Quinniock rose. “A smart man would head to Nebraska and work to put his life back together. That’ll be up to Brakeman. Despite the circumstances, it was a pleasure meeting both of you. Thank you for your service.”

“I’ll say the same.”

Rowan chewed over a bite of steak as they walked away. “That was kind of weird at the end.”

“Just at the end?”

She laughed. “You know what I mean. I need to spend some time with my father. You could get in on that.”

“Sure. Is that before or after shower sex?”

“After, for a variety of reasons. Right now, I need a walk. Moon’s rising.”

“So it is.” He got up, reached for her hand.

It would probably be more appropriate, she thought, if they got cleaned up first, if she waited until the base slept and they were alone.

Then again, covered with soot, smelling of smoke and sweat? Wasn’t that who they were?

“I did a lot of thinking in the shake and bake,” she began as they strolled toward the training field.

“Not much else to do in there.”

“I thought about my father. The two of us at little moments. About him and Ella. I’m only going to admit this once, but you were right about my first reaction to them, and the reasons for it. I’m done with that.”

“You don’t have to say it again, but maybe you could write it down, for my files.”

“Shut up.” She hip-bumped him. “I thought about Jim and Matt, about all the guys. Yangtree.”

“He’s going to make it. I’d put money on it.”

“I believe that because he’s a tough bastard, and because there’s been enough loss this season. I thought about you.”

“I hoped I was in there somewhere.”

“Little moments. And when you narrow it, look at them really close, they can turn out to be key.” She stopped, faced him. “So. I want to get married.”

“To me?”

“No, to Timothy Olyphant, but I’m settling for you.”

“Okay.”

“That’s it?”

“I’m still dealing with Timothy Olyphant, so give me a minute. I think I’m better-looking.”

“You would.”

“No, seriously. I’ve got better hair. But anyway.” He swooped her in, right up to her toes. The kiss wasn’t casual or lighthearted, but raw and deep and real. “I was going to take you on another picnic and ask you. This is better.”

“I like picnics. We could—”

He laid his hands on either side of her face. “I love you. I love everything about you. Your voice, your laugh. Your eyebrows when they grow back. Your face, your body, your hard head and your cautious heart. I want to spend the rest of my life looking at you, listening to you, working with you, just being with you. Rowan of the purple lupines.”
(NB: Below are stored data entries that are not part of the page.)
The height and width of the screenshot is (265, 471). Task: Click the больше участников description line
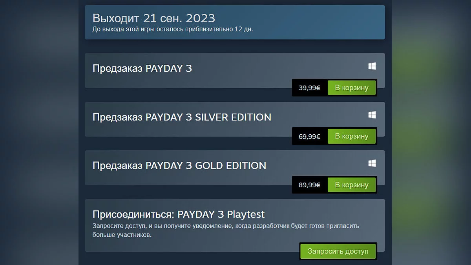tap(122, 235)
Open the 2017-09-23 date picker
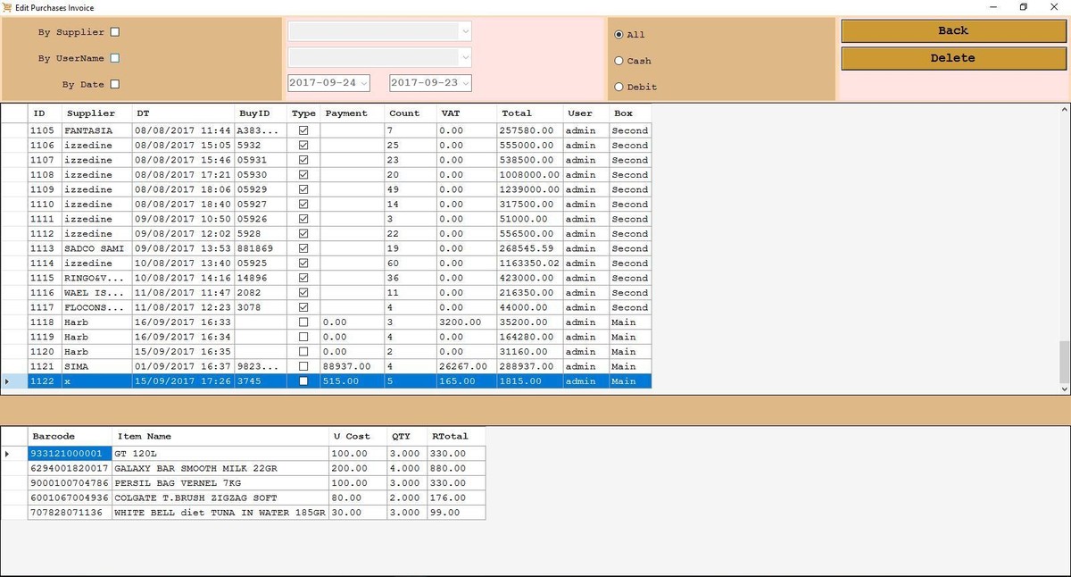Viewport: 1071px width, 577px height. [465, 83]
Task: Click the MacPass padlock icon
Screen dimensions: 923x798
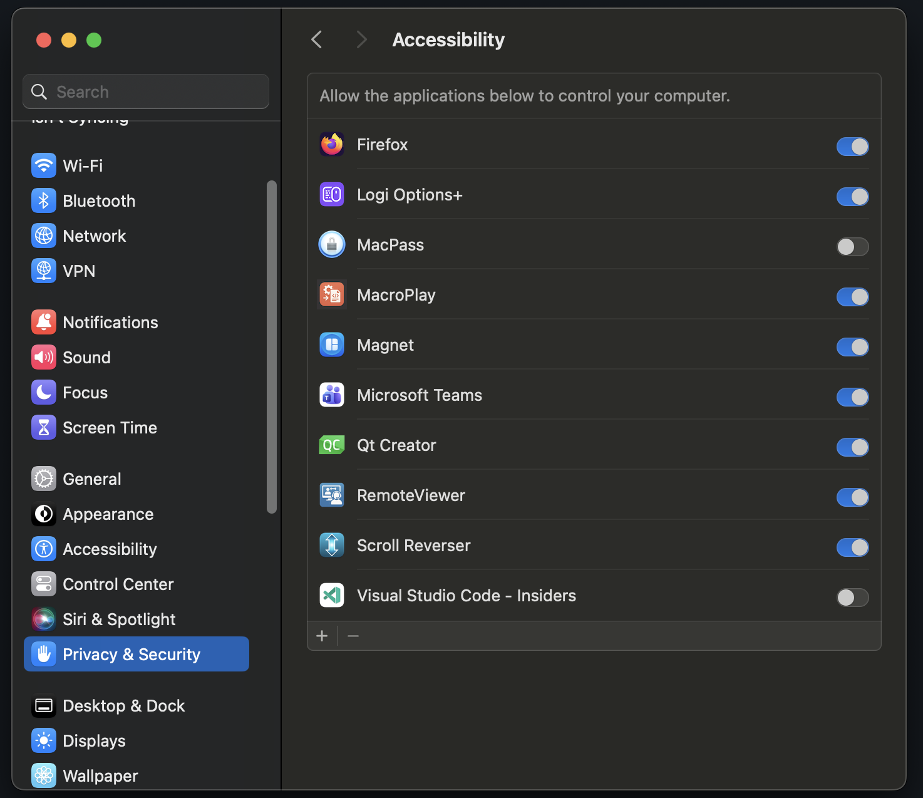Action: point(332,244)
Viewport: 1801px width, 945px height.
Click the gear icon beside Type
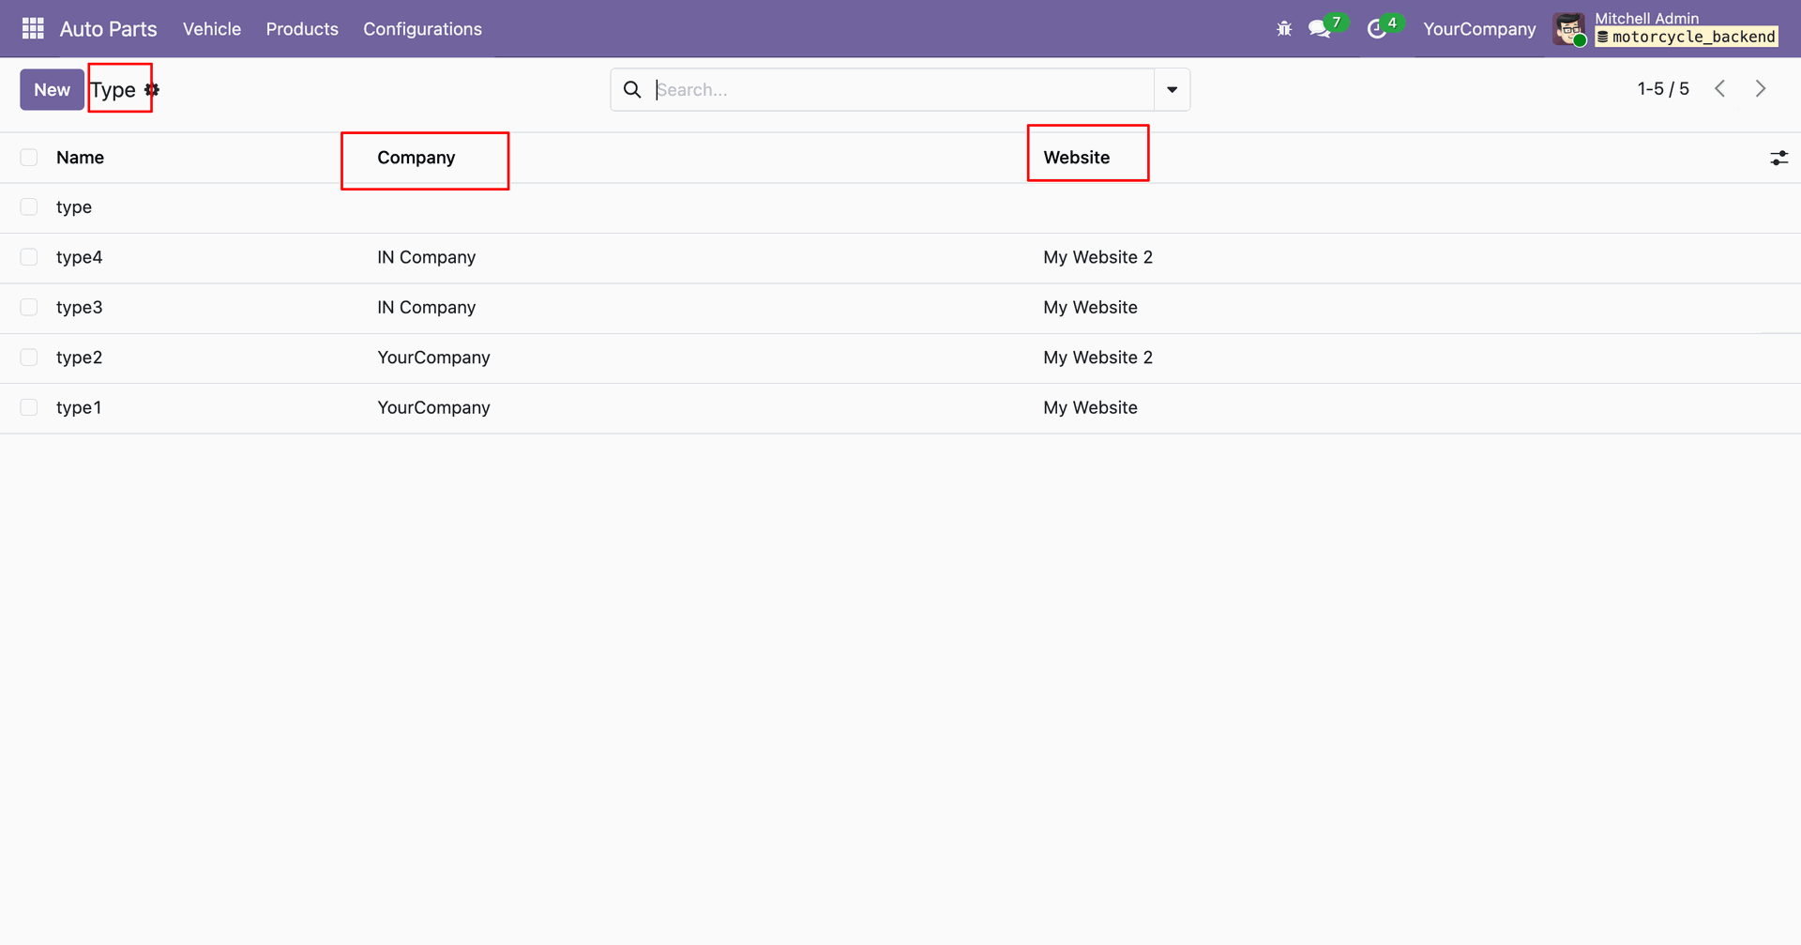pos(152,90)
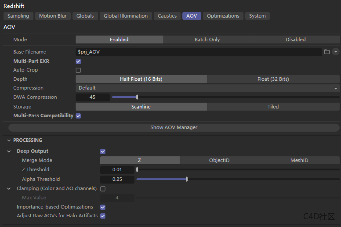Click the Show AOV Manager button

point(174,128)
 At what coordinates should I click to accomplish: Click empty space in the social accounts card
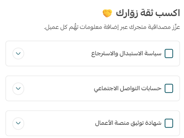point(58,88)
“Wow.” He’d literally taken her breath away. “You’re really good at this.”

“I’ve been saving up.”

“I didn’t want to fall for anybody. It’s so messy. I’m so happy it was you. I’m so happy to love you, Gulliver. So happy to know I’ll have a life with you, a home, a family with you.” She pressed her lips to his. “But I want a bigger bed.”

“Big as you want.”

“Where are we going to put it? After the season, I mean.”

“I’ve been thinking about that.”

Naturally, she thought. “Have you?”

“First, I think I should get my pilot’s license. We’ll be doing a lot of zipping between Montana and California.”
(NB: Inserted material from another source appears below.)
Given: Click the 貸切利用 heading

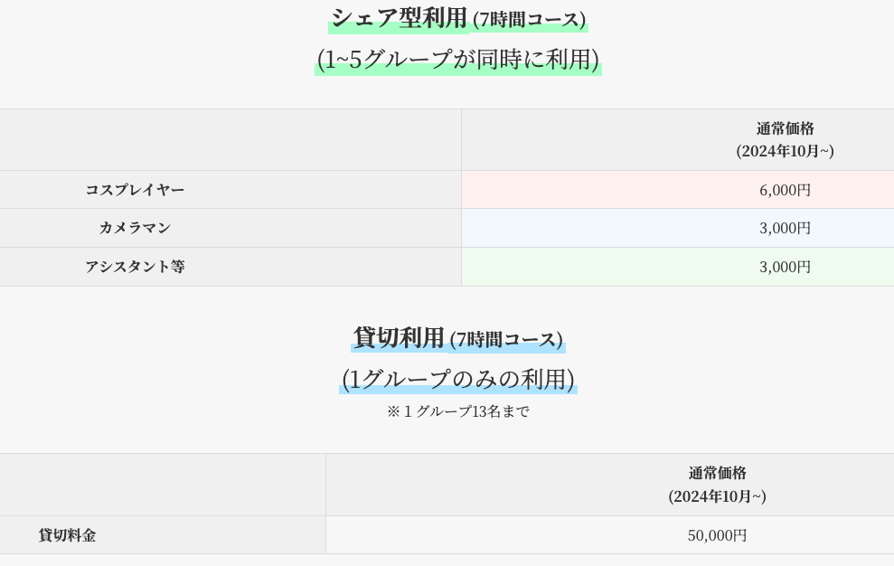Looking at the screenshot, I should coord(399,338).
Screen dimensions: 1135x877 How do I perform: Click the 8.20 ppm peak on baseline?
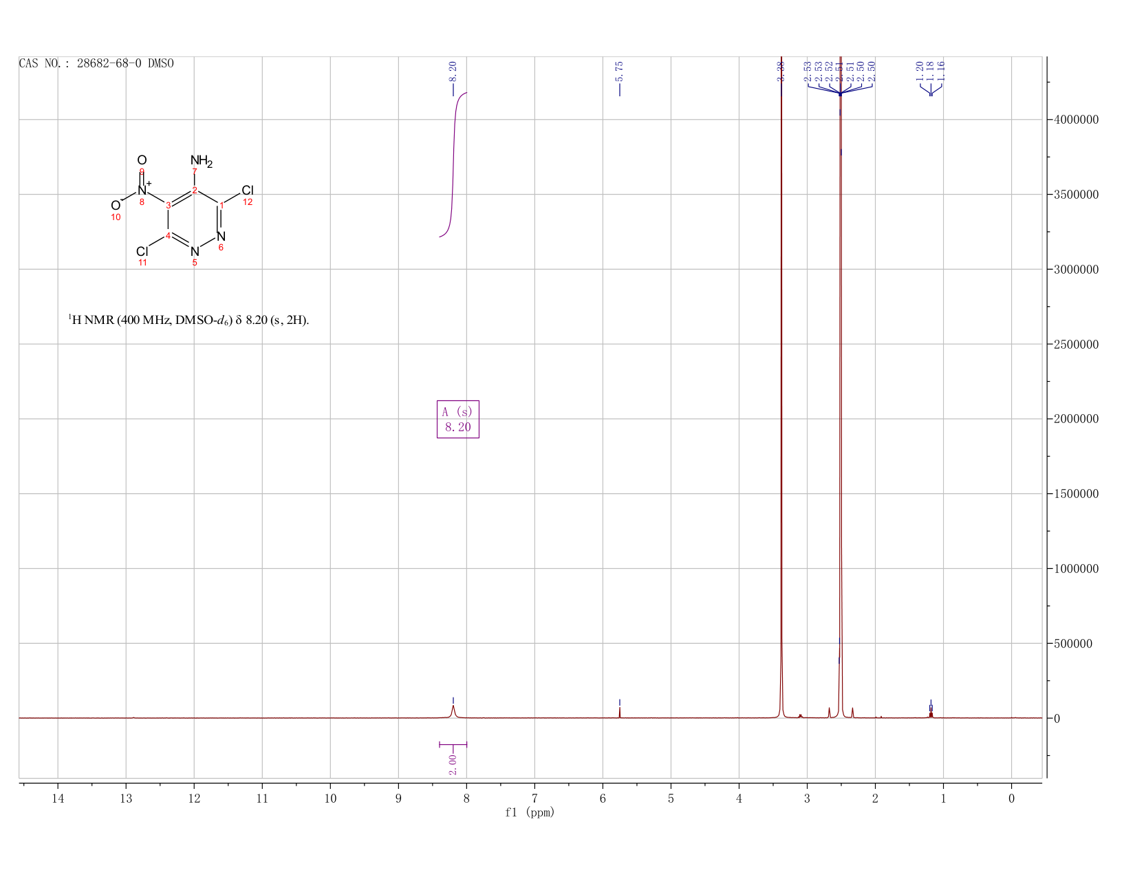(453, 711)
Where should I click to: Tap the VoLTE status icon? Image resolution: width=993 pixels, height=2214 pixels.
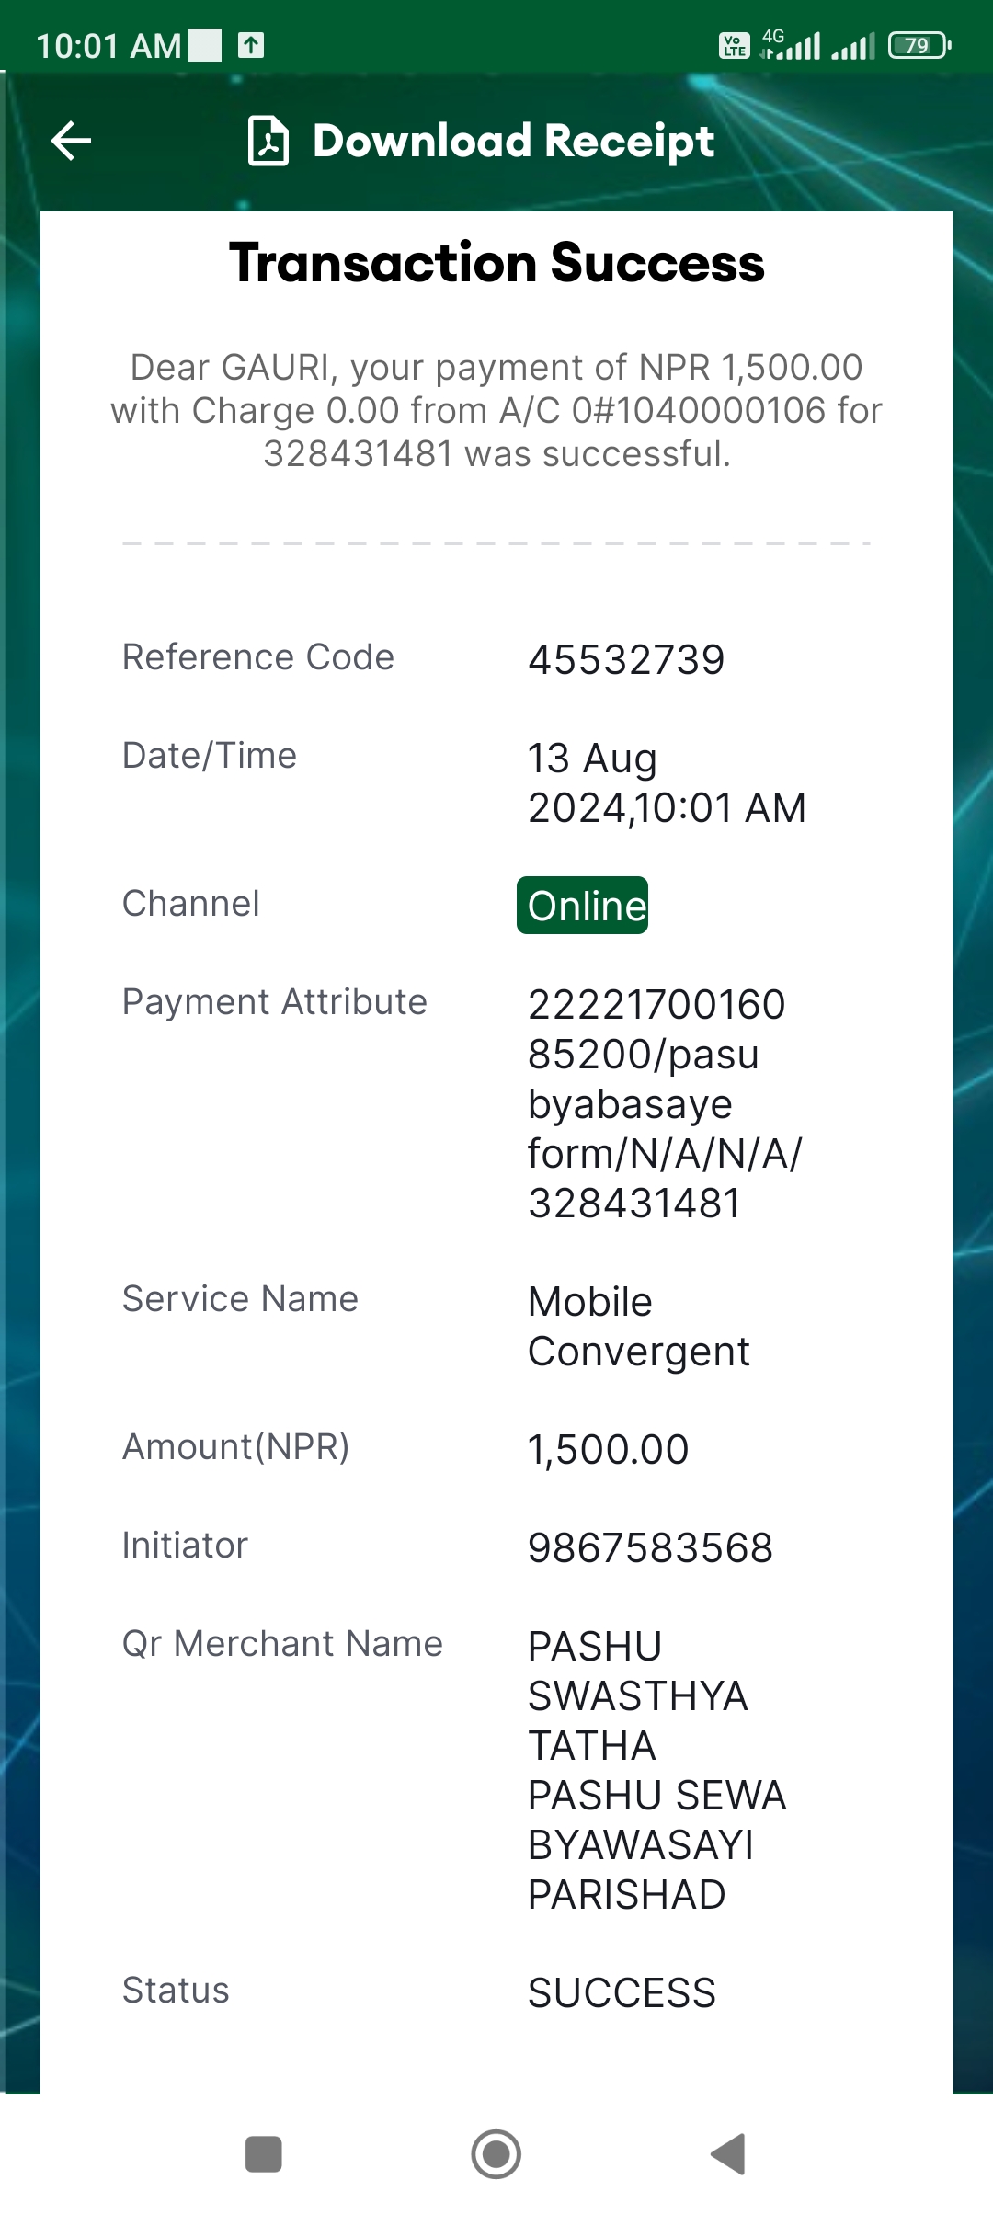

He took her hand and, as she’d once seen her father do with Ella, gave their linked arms a playful swing.

“Maybe we’ll find a place between, but I’m fine setting down here most of the year.”

She cocked her head. “Because Missoula needs a family fun center?”
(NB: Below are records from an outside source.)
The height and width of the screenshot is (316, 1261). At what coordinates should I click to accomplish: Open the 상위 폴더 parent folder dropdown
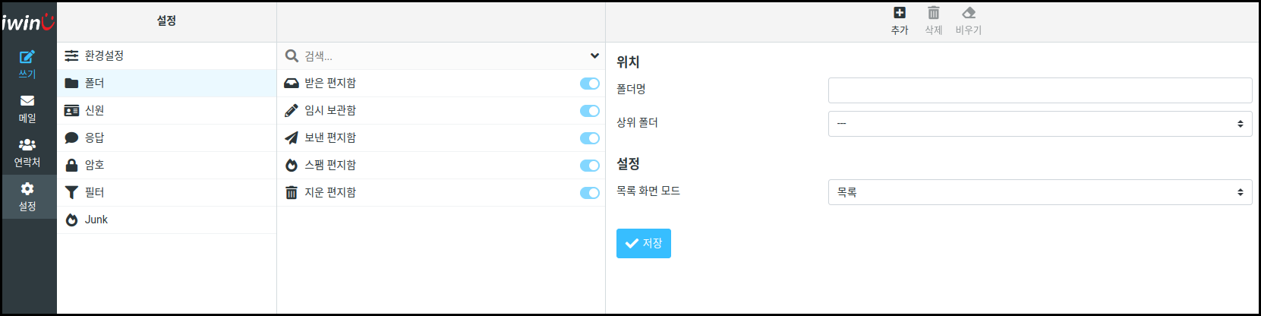[1040, 124]
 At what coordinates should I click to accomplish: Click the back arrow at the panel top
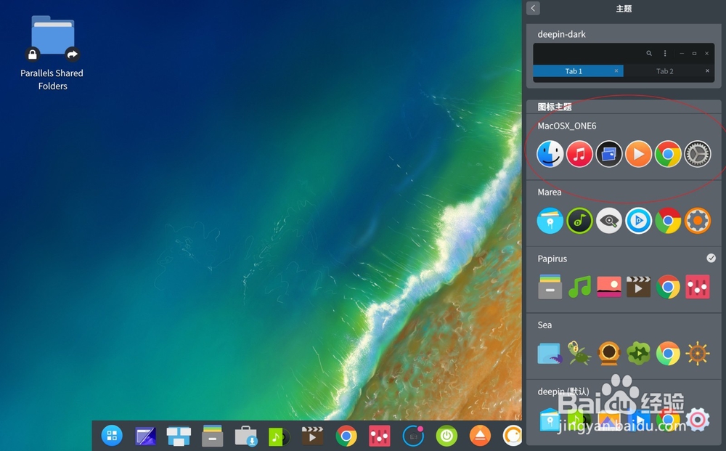point(532,8)
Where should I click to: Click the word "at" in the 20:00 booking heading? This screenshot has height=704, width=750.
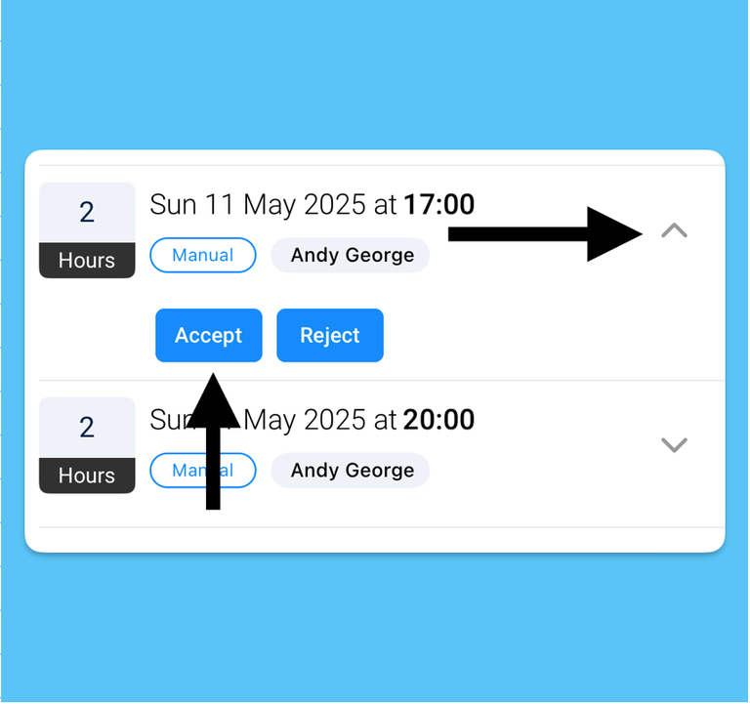pyautogui.click(x=386, y=420)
He grinned, kissing her knuckles as they walked again. “I’ve been doing some research on that.”

“I really do love you,” she told him. “It’s kind of astonishing.”

“I’m a hell of a catch. Really better than Olyphant. Where we dig in, that’s just details. We’ll work them out.”

She stopped and, trusting them both, linked her arms around his neck. “We’ll work them out,” she repeated.

“Hey!” L.B. shouted across the field. “Thought you’d want to know, they’ve got her contained. They caught her, and they’re taking her down.”

“Go Zulies,” Gull called back.

She grinned at him. More good news, she thought. They’d go in soon, give their own good news to her father, to their family.

But for now, she’d caught her own fire and wanted to walk awhile sharing the warmth of it, just with him, under the rising moon.